Le tribunal judiciaire, statuant en premier ressort, a rendu un jugement le 10 juillet 2025. Il a été saisi d’une déclaration de cessation des paiements par une société commerciale. La juridiction a dû se prononcer sur l’ouverture d’une procédure collective. Elle a choisi d’ouvrir une procédure de redressement judiciaire avec une période d’observation de six mois. Cette décision illustre les conditions d’ouverture de cette procédure protectrice.

Les conditions d’ouverture du redressement judiciaire

L’ouverture de la procédure est subordonnée à une double condition légale. Le tribunal doit constater un état de cessation des paiements et envisager un redressement possible. Le jugement opère un contrôle succinct mais essentiel sur ces deux points.

La constatation de la cessation des paiements
Le tribunal fixe provisoirement la date de cessation des paiements au premier juillet 2025. Cette fixation est une étape obligatoire pour caractériser l’état de cessation défini par la loi. Elle permet d’encadrer la période suspecte et de déterminer les créances nées postérieurement. La décision montre que ce constat, même provisoire, est le point de départ incontournable de toute la procédure.

L’appréciation des perspectives de redressement
Le tribunal retient qu’un plan de redressement est envisageable pour la société débitrice. « Il ressort de la déclaration de cessation des paiements et des explications données qu’un plan de redressement est envisageable » (Motifs). Cette appréciation prospective est la clef de voûte du choix du redressement judiciaire. Elle justifie l’ouverture d’une période d’observation pour approfondir cette possibilité.
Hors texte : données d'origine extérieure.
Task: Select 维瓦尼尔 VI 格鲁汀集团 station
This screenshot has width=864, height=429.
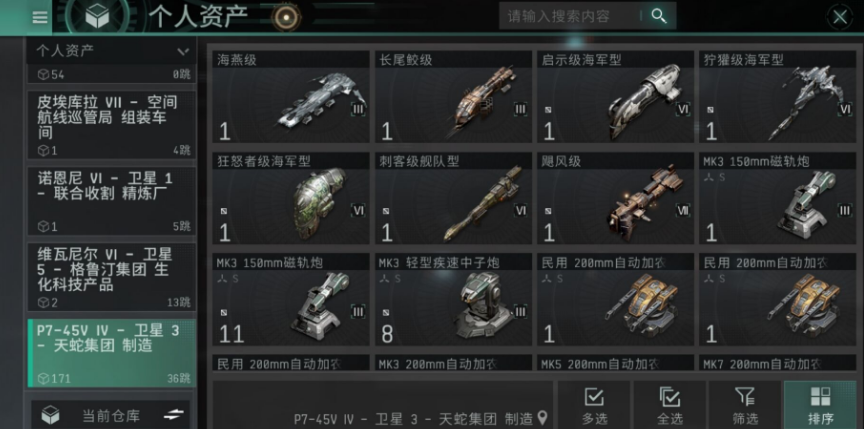Action: coord(112,277)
La solution s’inscrit dans la philosophie du droit des entreprises en difficulté qui privilégie le maintien de l’activité.
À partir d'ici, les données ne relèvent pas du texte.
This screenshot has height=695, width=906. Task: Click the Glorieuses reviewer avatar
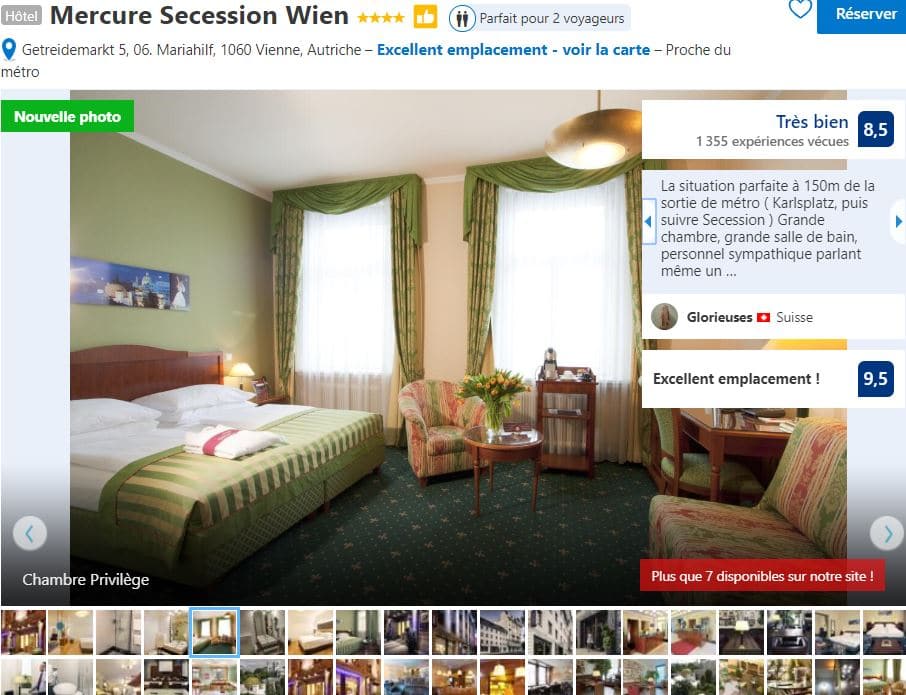pos(664,317)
Les modalités d’organisation de la période d’observation

Le jugement organise méticuleusement la procédure en désignant les acteurs et en fixant un calendrier strict. Ces mesures visent à permettre une analyse complète de la situation de l’entreprise dans un délai contraint.

La mise en place des organes de la procédure
Le tribunal nomme un juge-commissaire et un mandataire judiciaire sans délai. Il commet également un commissaire-priseur pour dresser l’inventaire du patrimoine. Ces désignations immédiates assurent le contrôle et la gestion de la procédure dès son ouverture. Elles garantissent la protection des intérêts de l’entreprise et de ses créanciers dans un cadre légal sécurisé.

Le cadre temporel strict de l’observation
La juridiction fixe la période d’observation à six mois pour établir des propositions. Elle ordonne un premier rapport sur les capacités financières pour le dix décembre 2025. Ce calendrier serré reflète l’urgence inhérente aux procédures collectives. Il impose une diligence particulière au chef d’entreprise et aux organes de la procédure. La jurisprudence rappelle que la dégradation de la situation durant cette période peut remettre en cause le redressement. « La génération d’un passif plus que conséquent au cours de la période d’observation, ce, pour des motifs multiples » (Cour d’appel de appel de Paris, le 3 avril 2025, n°24/11207).

Cette décision démontre la pratique judiciaire d’ouverture du redressement judiciaire sur des éléments prima facie. Elle confirme que cette procédure reste la voie privilégiée lorsque le redressement est envisageable. L’effectivité de ce pronostic sera toutefois vérifiée lors de l’examen du premier rapport financier.

Source : Cour de cassation – Base Open Data « Judilibre » & « Légifrance ».